Work to be completed: Once you have read the data below, write it all out exactly.

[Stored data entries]
*****

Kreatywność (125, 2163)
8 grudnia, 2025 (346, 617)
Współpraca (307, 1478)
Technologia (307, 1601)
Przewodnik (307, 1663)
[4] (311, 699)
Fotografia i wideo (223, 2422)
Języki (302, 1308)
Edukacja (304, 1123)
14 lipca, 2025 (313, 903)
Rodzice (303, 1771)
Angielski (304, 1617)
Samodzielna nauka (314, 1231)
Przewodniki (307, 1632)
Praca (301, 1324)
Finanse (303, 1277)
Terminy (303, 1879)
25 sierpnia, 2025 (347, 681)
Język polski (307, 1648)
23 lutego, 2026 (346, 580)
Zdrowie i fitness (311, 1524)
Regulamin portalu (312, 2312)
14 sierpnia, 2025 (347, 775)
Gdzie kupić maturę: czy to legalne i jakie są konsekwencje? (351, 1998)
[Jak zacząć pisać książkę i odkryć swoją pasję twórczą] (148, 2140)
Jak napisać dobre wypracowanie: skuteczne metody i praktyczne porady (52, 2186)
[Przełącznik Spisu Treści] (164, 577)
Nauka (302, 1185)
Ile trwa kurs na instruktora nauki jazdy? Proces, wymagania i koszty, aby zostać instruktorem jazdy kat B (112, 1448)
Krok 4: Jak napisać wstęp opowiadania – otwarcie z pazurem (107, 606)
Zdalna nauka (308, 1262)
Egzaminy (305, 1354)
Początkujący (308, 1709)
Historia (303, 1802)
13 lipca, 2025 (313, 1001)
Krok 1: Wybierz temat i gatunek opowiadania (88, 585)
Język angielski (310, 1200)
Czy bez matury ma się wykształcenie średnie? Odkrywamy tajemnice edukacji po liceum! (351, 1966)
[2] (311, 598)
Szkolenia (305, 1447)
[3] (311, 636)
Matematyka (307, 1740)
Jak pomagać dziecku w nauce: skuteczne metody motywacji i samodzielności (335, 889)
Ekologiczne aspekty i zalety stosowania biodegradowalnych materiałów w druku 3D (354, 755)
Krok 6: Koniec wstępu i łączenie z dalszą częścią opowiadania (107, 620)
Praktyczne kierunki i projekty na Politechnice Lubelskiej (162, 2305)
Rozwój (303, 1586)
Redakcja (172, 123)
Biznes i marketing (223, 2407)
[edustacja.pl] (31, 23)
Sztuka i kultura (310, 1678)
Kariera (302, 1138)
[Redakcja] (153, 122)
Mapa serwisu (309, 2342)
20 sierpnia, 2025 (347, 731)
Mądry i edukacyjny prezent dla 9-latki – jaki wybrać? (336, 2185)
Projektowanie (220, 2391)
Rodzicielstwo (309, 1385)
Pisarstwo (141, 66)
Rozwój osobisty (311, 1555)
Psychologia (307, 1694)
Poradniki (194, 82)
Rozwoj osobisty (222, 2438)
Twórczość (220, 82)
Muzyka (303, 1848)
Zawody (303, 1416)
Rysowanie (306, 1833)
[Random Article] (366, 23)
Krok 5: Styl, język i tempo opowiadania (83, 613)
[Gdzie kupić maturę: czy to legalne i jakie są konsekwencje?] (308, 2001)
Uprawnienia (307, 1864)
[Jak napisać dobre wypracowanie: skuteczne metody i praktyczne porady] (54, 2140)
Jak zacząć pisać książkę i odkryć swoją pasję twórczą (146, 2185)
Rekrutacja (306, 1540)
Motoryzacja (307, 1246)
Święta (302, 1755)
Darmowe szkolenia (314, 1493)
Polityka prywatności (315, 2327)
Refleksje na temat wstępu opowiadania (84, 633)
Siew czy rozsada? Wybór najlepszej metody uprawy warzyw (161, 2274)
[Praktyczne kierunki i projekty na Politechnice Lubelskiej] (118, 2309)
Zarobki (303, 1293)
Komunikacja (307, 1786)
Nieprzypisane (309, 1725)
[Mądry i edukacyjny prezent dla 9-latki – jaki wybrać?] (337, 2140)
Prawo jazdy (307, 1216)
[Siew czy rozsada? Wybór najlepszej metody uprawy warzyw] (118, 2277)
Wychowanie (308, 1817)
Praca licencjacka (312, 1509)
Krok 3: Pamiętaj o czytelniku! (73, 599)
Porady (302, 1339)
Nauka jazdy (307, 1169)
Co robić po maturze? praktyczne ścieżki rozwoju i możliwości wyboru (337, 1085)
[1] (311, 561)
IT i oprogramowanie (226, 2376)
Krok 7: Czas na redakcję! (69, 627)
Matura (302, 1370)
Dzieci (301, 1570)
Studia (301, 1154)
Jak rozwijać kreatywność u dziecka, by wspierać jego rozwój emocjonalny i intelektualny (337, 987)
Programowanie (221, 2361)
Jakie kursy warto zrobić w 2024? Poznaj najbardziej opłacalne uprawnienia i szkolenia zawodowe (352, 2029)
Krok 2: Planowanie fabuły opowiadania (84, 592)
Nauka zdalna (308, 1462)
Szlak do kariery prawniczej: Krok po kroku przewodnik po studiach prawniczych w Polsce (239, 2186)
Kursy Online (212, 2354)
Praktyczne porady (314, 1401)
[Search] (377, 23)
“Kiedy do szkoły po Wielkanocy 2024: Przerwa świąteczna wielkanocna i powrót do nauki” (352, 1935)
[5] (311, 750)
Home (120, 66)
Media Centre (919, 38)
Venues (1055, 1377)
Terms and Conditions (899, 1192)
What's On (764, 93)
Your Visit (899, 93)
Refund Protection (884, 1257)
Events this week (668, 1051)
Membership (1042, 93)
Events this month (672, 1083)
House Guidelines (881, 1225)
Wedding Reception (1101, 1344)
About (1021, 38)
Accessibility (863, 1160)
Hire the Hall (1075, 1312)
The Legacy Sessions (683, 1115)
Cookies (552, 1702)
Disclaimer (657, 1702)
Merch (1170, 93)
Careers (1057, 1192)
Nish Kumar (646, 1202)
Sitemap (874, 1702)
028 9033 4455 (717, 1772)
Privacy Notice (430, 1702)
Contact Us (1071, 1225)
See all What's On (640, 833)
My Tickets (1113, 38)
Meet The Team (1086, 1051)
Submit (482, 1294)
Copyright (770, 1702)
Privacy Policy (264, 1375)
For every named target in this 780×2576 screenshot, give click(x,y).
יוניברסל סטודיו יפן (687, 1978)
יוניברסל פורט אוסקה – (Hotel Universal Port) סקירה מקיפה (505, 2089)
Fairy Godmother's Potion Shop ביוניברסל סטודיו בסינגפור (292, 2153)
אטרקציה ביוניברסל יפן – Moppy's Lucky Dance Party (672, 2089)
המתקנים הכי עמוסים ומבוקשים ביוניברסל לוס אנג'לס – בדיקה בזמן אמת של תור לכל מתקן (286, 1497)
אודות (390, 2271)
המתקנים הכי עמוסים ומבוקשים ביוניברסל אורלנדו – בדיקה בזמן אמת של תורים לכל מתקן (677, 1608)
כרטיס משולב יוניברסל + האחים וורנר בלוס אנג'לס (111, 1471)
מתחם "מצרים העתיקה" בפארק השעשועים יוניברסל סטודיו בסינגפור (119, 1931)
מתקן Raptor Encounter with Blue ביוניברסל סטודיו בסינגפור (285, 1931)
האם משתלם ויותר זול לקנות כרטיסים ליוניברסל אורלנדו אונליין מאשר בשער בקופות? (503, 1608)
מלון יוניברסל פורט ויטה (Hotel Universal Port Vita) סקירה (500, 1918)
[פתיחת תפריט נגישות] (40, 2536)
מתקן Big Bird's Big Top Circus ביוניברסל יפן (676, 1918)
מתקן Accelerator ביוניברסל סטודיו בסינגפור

*****

Task solution:
Kreatywność (125, 2163)
8 grudnia, 2025 (346, 617)
Współpraca (307, 1478)
Technologia (307, 1601)
Przewodnik (307, 1663)
[4] (311, 699)
Fotografia i wideo (223, 2422)
Języki (302, 1308)
Edukacja (304, 1123)
14 lipca, 2025 (313, 903)
Rodzice (303, 1771)
Angielski (304, 1617)
Samodzielna nauka (314, 1231)
Przewodniki (307, 1632)
Praca (301, 1324)
Finanse (303, 1277)
Terminy (303, 1879)
25 sierpnia, 2025 (347, 681)
Język polski (307, 1648)
23 lutego, 2026 (346, 580)
Zdrowie i fitness (311, 1524)
Regulamin portalu (312, 2312)
14 sierpnia, 2025 (347, 775)
Gdzie kupić maturę: czy to legalne i jakie są konsekwencje? (351, 1998)
[Jak zacząć pisać książkę i odkryć swoją pasję twórczą] (148, 2140)
Jak napisać dobre wypracowanie: skuteczne metody i praktyczne porady (52, 2186)
[Przełącznik Spisu Treści] (164, 577)
Nauka (302, 1185)
Ile trwa kurs na instruktora nauki jazdy? Proces, wymagania i koszty, aby zostać instruktorem jazdy kat B (112, 1448)
Krok 4: Jak napisać wstęp opowiadania – otwarcie z pazurem (107, 606)
Zdalna nauka (308, 1262)
Egzaminy (305, 1354)
Początkujący (308, 1709)
Historia (303, 1802)
13 lipca, 2025 (313, 1001)
Krok 1: Wybierz temat i gatunek opowiadania (88, 585)
Język angielski (310, 1200)
Czy bez matury ma się wykształcenie średnie? Odkrywamy tajemnice edukacji po liceum! (351, 1966)
[2] (311, 598)
Szkolenia (305, 1447)
[3] (311, 636)
Matematyka (307, 1740)
Jak pomagać dziecku w nauce: skuteczne metody motywacji i samodzielności (335, 889)
Ekologiczne aspekty i zalety stosowania biodegradowalnych materiałów w druku 3D (354, 755)
Krok 6: Koniec wstępu i łączenie z dalszą częścią opowiadania (107, 620)
Praktyczne kierunki i projekty na Politechnice Lubelskiej (162, 2305)
Rozwój (303, 1586)
Redakcja (172, 123)
Biznes i marketing (223, 2407)
[edustacja.pl] (31, 23)
Sztuka i kultura (310, 1678)
Kariera (302, 1138)
[Redakcja] (153, 122)
Mapa serwisu (309, 2342)
20 sierpnia, 2025 (347, 731)
Mądry i edukacyjny prezent dla 9-latki – jaki wybrać? (336, 2185)
Projektowanie (220, 2391)
Rodzicielstwo (309, 1385)
Pisarstwo (141, 66)
Rozwój osobisty (311, 1555)
Psychologia (307, 1694)
Poradniki (194, 82)
Rozwoj osobisty (222, 2438)
Twórczość (220, 82)
Muzyka (303, 1848)
Zawody (303, 1416)
Rysowanie (306, 1833)
[Random Article] (366, 23)
Krok 5: Styl, język i tempo opowiadania (83, 613)
[Gdzie kupić maturę: czy to legalne i jakie są konsekwencje?] (308, 2001)
Uprawnienia (307, 1864)
[Jak napisać dobre wypracowanie: skuteczne metody i praktyczne porady] (54, 2140)
Jak zacząć pisać książkę i odkryć swoją pasję twórczą (146, 2185)
Rekrutacja (306, 1540)
Motoryzacja (307, 1246)
Święta (302, 1755)
Darmowe szkolenia (314, 1493)
Polityka prywatności (315, 2327)
Refleksje na temat wstępu opowiadania (84, 633)
Siew czy rozsada? Wybór najlepszej metody uprawy warzyw (161, 2274)
[Praktyczne kierunki i projekty na Politechnice Lubelskiej] (118, 2309)
Zarobki (303, 1293)
Komunikacja (307, 1786)
Nieprzypisane (309, 1725)
[Mądry i edukacyjny prezent dla 9-latki – jaki wybrać?] (337, 2140)
Prawo jazdy (307, 1216)
[Siew czy rozsada? Wybór najlepszej metody uprawy warzyw] (118, 2277)
Wychowanie (308, 1817)
Praca licencjacka (312, 1509)
Krok 3: Pamiętaj o czytelniku! (73, 599)
Porady (302, 1339)
Nauka jazdy (307, 1169)
Co robić po maturze? praktyczne ścieżki rozwoju i możliwości wyboru (337, 1085)
[1] (311, 561)
IT i oprogramowanie (226, 2376)
Krok 7: Czas na redakcję! (69, 627)
Matura (302, 1370)
Dzieci (301, 1570)
Studia (301, 1154)
Jak rozwijać kreatywność u dziecka, by wspierać jego rozwój emocjonalny i intelektualny (337, 987)
Programowanie (221, 2361)
Jakie kursy warto zrobić w 2024? Poznaj najbardziej opłacalne uprawnienia i szkolenia zawodowe (352, 2029)
Krok 2: Planowanie fabuły opowiadania (84, 592)
Nauka zdalna (308, 1462)
Szlak do kariery prawniczej: Krok po kroku przewodnik po studiach prawniczych w Polsce (239, 2186)
Kursy Online (212, 2354)
Praktyczne porady (314, 1401)
[Search] (377, 23)
“Kiedy do szkoły po Wielkanocy 2024: Przerwa świąteczna wielkanocna i powrót do nauki” (352, 1935)
[5] (311, 750)
Home (120, 66)
Media Centre (919, 38)
Venues (1055, 1377)
Terms and Conditions (899, 1192)
What's On (764, 93)
Your Visit (899, 93)
Refund Protection (884, 1257)
Events this week (668, 1051)
Membership (1042, 93)
Events this month (672, 1083)
House Guidelines (881, 1225)
Wedding Reception (1101, 1344)
About (1021, 38)
Accessibility (863, 1160)
Hire the Hall (1075, 1312)
The Legacy Sessions (683, 1115)
Cookies (552, 1702)
Disclaimer (657, 1702)
Merch (1170, 93)
Careers (1057, 1192)
Nish Kumar (646, 1202)
Sitemap (874, 1702)
028 9033 4455 (717, 1772)
Privacy Notice (430, 1702)
Contact Us (1071, 1225)
See all What's On (640, 833)
My Tickets (1113, 38)
Meet The Team (1086, 1051)
Submit (482, 1294)
Copyright (770, 1702)
Privacy Policy (264, 1375)
For every named target in this 780×2576 screenshot, give click(x,y).
יוניברסל סטודיו יפן (687, 1978)
יוניברסל פורט אוסקה – (Hotel Universal Port) סקירה מקיפה (505, 2089)
Fairy Godmother's Potion Shop ביוניברסל סטודיו בסינגפור (292, 2153)
אטרקציה ביוניברסל יפן – Moppy's Lucky Dance Party (672, 2089)
המתקנים הכי עמוסים ומבוקשים ביוניברסל לוס אנג'לס – בדיקה בזמן אמת של תור לכל מתקן (286, 1497)
אודות (390, 2271)
המתקנים הכי עמוסים ומבוקשים ביוניברסל אורלנדו – בדיקה בזמן אמת של תורים לכל מתקן (677, 1608)
כרטיס משולב יוניברסל + האחים וורנר בלוס אנג'לס (111, 1471)
מתחם "מצרים העתיקה" בפארק השעשועים יוניברסל סטודיו בסינגפור (119, 1931)
מתקן Raptor Encounter with Blue ביוניברסל סטודיו בסינגפור (285, 1931)
האם משתלם ויותר זול לקנות כרטיסים ליוניברסל אורלנדו אונליין מאשר בשער בקופות? (503, 1608)
מלון יוניברסל פורט ויטה (Hotel Universal Port Vita) סקירה (500, 1918)
[פתיחת תפריט נגישות] (40, 2536)
מתקן Big Bird's Big Top Circus ביוניברסל יפן (676, 1918)
מתקן Accelerator ביוניברסל סטודיו בסינגפור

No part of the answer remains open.